November 25, 2009
"I plan to get in line at lunch on Thanksgiving"
My departing message for the Thanksgiving weekend is thus: if you are actually going shopping at three in the morning, you are a sick person who needs help and a better assessment of what family means. If you are a business owner who is opening a store at three in the morning, you should be arrested for violating labor laws.
To everyone else, hereafter referred to as "normal, healthy people:" have a lovely holiday weekend.
November 23, 2009
I realized the other day that the last few months of Democrats being completely in control of the government has disillusioned me faster and greater than eight years of Republicans doing it. Most of that is exemplified in only the last few weeks of "debate" on health care reform, which I've effectively given up on.

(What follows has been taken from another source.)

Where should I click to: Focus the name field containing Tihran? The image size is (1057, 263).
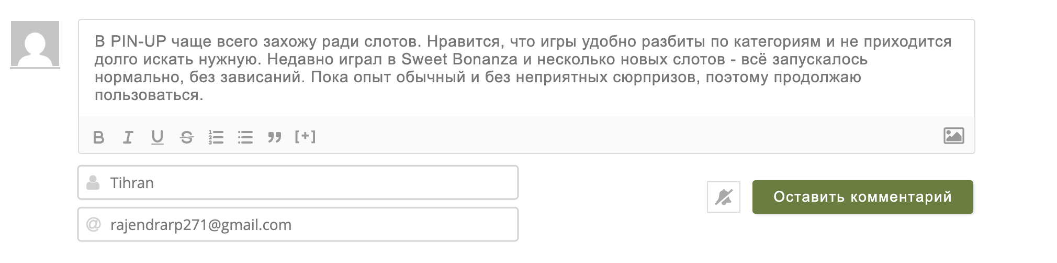click(x=298, y=182)
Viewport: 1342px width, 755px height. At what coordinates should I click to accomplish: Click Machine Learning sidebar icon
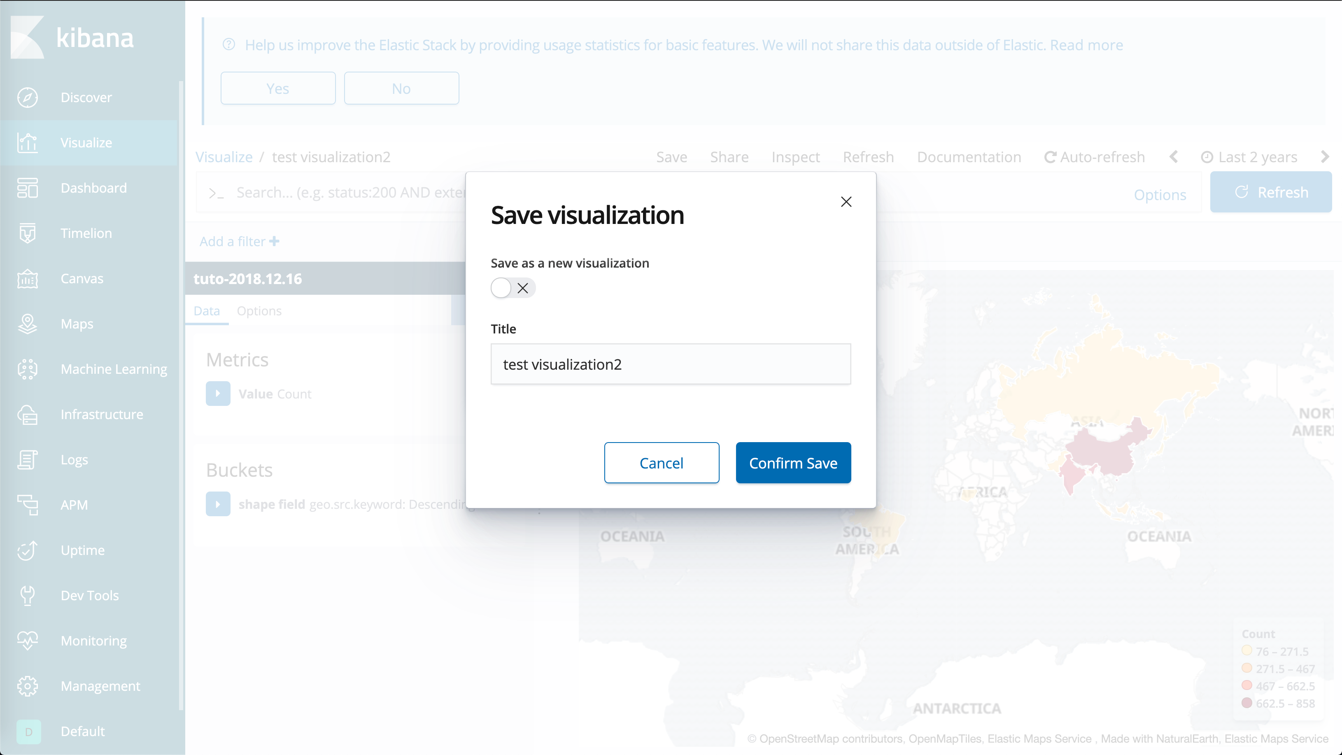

We may as well not even have a public option, as any version of one that will get through the Senate will be so neutered that it would actually hinder the positive spin on a plan with that name. My only consolation is that Obama's been in office long enough now to eliminate the "give him time, he's only been in office ___ days" excuse, in favor of the more visibly laughable "_____ is still better than (whatever ____ is minus the taste of blood)."
I'm going to be away for Thanksgiving to see family and friends and other remaining vestiges of things I still deem of worth in this dysfunctional country, so the next comic will be in two weeks.
November 22, 2009
Sarah McMonkey McBean
Off again, on again, in again, out again,
through the machine and back round about again,
still paying money, still running through,
changing their stars every minute or two,
until neither the Plain- nor the Star-bellies knew
whether this one was that one or that one was this one
or which one was what one or what one was who!
Then, when every last cent of their money was spent,
the Fix-It-Up-Chappie packed up and he went.
And he laughed as he drove in his car up the beach,
"They never will learn; no, you can't teach a Sneetch!"
-Dr. Seuss, The Sneetches
Please enjoy the story of hundreds of furious Teabaggers, desperate to get stars upon thars from the divine Ms. Palin, only to watch her, literally, pack up their money and run away, laughing.